*Directive*:
Return the records below without any changes, everything from the line containing "Viewport: 607px width, 342px" down to the line containing "The height and width of the screenshot is (556, 714).", with both of those lines included.

*Exercise data*:
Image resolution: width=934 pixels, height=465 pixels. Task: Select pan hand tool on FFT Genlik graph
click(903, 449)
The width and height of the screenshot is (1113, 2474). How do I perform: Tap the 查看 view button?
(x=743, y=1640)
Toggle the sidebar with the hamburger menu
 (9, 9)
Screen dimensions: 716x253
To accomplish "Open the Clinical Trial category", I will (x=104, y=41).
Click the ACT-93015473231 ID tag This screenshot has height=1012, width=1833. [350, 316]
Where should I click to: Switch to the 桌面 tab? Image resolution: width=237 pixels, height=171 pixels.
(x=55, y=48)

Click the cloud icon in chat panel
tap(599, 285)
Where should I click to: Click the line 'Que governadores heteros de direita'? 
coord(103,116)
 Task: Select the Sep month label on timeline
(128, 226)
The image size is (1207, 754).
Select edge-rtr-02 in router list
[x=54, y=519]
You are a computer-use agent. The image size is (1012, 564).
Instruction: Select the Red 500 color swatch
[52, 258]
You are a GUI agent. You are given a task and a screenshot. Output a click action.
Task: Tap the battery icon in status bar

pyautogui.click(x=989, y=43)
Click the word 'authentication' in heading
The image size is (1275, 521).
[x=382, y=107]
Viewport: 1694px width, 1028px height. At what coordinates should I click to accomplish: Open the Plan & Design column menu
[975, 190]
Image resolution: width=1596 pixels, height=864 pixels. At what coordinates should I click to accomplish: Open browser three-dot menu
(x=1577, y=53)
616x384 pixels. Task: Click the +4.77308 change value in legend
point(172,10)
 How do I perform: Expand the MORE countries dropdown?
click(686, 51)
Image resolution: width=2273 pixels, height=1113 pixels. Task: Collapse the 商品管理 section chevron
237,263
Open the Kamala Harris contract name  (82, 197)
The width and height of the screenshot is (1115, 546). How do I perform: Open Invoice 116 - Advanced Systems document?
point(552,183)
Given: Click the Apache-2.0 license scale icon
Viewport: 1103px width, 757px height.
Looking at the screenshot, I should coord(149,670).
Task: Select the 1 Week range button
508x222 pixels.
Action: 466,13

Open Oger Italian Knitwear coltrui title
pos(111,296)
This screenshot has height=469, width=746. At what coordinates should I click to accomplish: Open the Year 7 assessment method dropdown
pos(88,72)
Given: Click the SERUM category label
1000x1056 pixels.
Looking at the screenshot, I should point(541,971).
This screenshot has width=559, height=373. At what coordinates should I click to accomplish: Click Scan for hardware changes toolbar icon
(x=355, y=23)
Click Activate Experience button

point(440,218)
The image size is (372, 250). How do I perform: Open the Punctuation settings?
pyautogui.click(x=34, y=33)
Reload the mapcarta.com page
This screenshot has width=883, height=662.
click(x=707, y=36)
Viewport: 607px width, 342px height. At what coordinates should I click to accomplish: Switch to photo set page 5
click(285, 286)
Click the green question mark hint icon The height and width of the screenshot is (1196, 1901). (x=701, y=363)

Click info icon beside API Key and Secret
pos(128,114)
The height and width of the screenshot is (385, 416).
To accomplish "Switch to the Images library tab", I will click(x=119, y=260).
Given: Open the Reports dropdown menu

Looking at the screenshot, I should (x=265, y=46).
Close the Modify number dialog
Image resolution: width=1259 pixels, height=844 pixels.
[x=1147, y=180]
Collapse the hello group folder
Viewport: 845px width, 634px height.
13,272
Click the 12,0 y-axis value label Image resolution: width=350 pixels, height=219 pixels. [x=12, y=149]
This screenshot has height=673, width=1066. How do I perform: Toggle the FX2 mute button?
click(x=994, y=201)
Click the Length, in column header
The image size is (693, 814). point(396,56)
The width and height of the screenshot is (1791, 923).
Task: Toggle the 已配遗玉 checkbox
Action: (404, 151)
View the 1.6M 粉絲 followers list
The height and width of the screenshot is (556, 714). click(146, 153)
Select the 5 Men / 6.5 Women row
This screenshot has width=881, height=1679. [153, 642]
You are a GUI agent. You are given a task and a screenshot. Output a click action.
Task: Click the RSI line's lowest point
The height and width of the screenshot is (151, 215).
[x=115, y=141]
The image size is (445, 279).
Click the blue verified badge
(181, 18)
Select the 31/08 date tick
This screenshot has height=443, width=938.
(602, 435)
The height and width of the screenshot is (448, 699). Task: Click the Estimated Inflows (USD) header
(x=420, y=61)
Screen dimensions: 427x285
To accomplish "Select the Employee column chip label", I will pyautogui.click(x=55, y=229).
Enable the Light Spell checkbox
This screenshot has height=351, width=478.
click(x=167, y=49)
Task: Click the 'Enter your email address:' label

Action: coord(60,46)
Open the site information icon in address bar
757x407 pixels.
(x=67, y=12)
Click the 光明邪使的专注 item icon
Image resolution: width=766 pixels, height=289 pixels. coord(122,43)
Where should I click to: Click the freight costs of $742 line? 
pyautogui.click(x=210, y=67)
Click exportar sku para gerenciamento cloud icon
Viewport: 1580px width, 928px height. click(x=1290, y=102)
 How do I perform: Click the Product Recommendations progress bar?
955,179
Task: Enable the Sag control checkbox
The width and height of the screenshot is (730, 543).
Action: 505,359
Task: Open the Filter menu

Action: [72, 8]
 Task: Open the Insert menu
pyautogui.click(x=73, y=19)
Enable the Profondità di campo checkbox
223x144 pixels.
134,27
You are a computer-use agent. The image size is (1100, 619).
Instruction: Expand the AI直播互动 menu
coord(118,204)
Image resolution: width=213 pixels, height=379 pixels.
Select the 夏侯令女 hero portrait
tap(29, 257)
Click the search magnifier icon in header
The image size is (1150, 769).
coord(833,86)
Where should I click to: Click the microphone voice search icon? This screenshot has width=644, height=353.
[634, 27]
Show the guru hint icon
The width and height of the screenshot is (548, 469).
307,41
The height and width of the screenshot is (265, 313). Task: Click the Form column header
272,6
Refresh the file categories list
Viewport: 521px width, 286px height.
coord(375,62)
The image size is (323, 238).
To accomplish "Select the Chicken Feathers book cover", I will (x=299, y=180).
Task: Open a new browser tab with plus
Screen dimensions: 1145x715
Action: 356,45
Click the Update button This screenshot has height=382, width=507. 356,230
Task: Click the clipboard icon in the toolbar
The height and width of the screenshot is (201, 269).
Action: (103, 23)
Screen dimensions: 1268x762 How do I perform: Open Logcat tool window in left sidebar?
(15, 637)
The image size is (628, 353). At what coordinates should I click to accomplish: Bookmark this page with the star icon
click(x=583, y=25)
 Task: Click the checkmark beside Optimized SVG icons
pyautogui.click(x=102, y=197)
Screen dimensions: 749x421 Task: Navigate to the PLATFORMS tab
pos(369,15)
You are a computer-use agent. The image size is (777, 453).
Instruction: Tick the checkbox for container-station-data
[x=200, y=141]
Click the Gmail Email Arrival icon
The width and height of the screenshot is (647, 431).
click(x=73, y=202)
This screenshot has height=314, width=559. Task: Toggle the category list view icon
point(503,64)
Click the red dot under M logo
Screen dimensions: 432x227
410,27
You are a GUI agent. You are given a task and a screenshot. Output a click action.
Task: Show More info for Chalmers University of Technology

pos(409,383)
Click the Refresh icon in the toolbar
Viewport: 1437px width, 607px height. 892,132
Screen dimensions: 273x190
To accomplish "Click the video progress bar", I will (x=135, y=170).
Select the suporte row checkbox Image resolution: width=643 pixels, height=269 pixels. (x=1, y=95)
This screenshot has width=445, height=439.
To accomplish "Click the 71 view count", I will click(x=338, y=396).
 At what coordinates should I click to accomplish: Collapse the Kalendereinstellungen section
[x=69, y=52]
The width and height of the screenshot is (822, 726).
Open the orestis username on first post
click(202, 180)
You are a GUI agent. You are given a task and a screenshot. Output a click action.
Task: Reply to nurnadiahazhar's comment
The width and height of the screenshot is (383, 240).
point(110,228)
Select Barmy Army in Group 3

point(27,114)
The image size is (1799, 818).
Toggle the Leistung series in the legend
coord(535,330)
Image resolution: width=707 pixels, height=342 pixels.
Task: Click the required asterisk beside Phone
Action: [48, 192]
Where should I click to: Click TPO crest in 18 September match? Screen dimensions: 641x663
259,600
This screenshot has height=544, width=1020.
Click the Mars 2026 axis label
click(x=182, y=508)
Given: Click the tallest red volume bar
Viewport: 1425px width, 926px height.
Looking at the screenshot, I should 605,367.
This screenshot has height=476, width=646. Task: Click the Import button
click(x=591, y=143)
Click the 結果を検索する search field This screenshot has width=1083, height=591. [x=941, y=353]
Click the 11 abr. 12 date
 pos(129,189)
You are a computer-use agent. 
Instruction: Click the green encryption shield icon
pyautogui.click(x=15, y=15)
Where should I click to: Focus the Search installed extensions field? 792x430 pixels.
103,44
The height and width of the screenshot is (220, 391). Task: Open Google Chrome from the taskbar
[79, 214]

*Solution*:
Viewport: 607px width, 342px height. At what coordinates should I click to accomplish: Switch to photo set page 5
click(285, 286)
Click the green question mark hint icon The height and width of the screenshot is (1196, 1901). (x=701, y=363)

Click info icon beside API Key and Secret
pos(128,114)
The height and width of the screenshot is (385, 416).
To accomplish "Switch to the Images library tab", I will click(x=119, y=260).
Given: Open the Reports dropdown menu

Looking at the screenshot, I should (x=265, y=46).
Close the Modify number dialog
Image resolution: width=1259 pixels, height=844 pixels.
[x=1147, y=180]
Collapse the hello group folder
Viewport: 845px width, 634px height.
13,272
Click the 12,0 y-axis value label Image resolution: width=350 pixels, height=219 pixels. [x=12, y=149]
This screenshot has height=673, width=1066. How do I perform: Toggle the FX2 mute button?
click(x=994, y=201)
Click the Length, in column header
The image size is (693, 814). point(396,56)
The width and height of the screenshot is (1791, 923).
Task: Toggle the 已配遗玉 checkbox
Action: (404, 151)
View the 1.6M 粉絲 followers list
The height and width of the screenshot is (556, 714). click(146, 153)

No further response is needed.